The first responders arrived, standing for just a moment, still and mute, hands unmoving beneath the invisible stain of what was, always, needless blood. For just a moment they stopped, as if by whispered breath or the movement of disturbed air, what little remains, would crumble.


They gathered, moving in and around, the firefighters, emergency medical personnel, law enforcement officers, wearing blue and black and yellow. Such garments, solemnly worn, exchanged for lives that used to be ordinary, worn as they shape something from chaos, coercing that terrible blood wind to give up a sound, the forlorn echo of someone who might have survived underneath the carnage. I waved at an officer I worked with, seeing the relief in his eyes that I was unhurt, feeling like I should be doing something more to help. I realized that I was still in shock as I held my neighbor to me to comfort as beneath my bathrobe my precious child lay safe.

It’s surprising how much noise there was in the silence, of hope, of grief, of disbelief. It was a sound which one could almost, but not quite, capture, receding like dwindling song until there were only the shadows and the quiet. And then a small voice, “Can anyone help me?” low and faint as the Vespers of sleep. It came from a home that didn’t have a walkout basement, and a tree had gone through the sunroom. I had been there, and that would have blocked the basement stairs. Hopefully, the person is fine and can get out once the tree was moved.
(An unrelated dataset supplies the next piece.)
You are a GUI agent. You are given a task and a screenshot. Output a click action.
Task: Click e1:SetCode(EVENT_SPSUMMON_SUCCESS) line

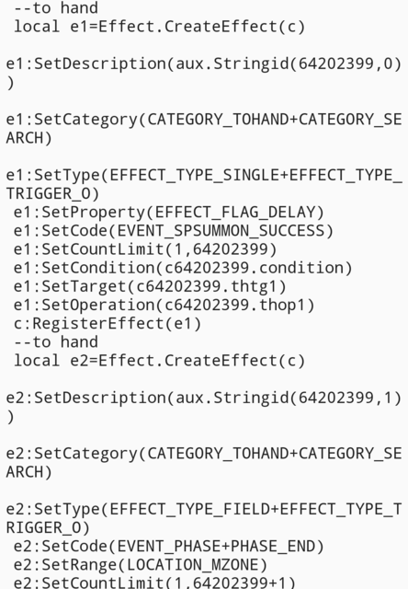(x=174, y=231)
Survivors and saviors, moved without sound, sending a message as loudly to the heavens as if they were one voice. People were helped from the rubble, the injured accessed, the grief-stricken comforted as best as one could, if only by a touch that resonated straight to the heart, bypassing a brain that could not accept its fate. There were no Teleprompters, there were no cue cards, and there were no words for boundless grief and regret. There was no language for this, no word, no sound; it’s defiant and imminent life, holding on.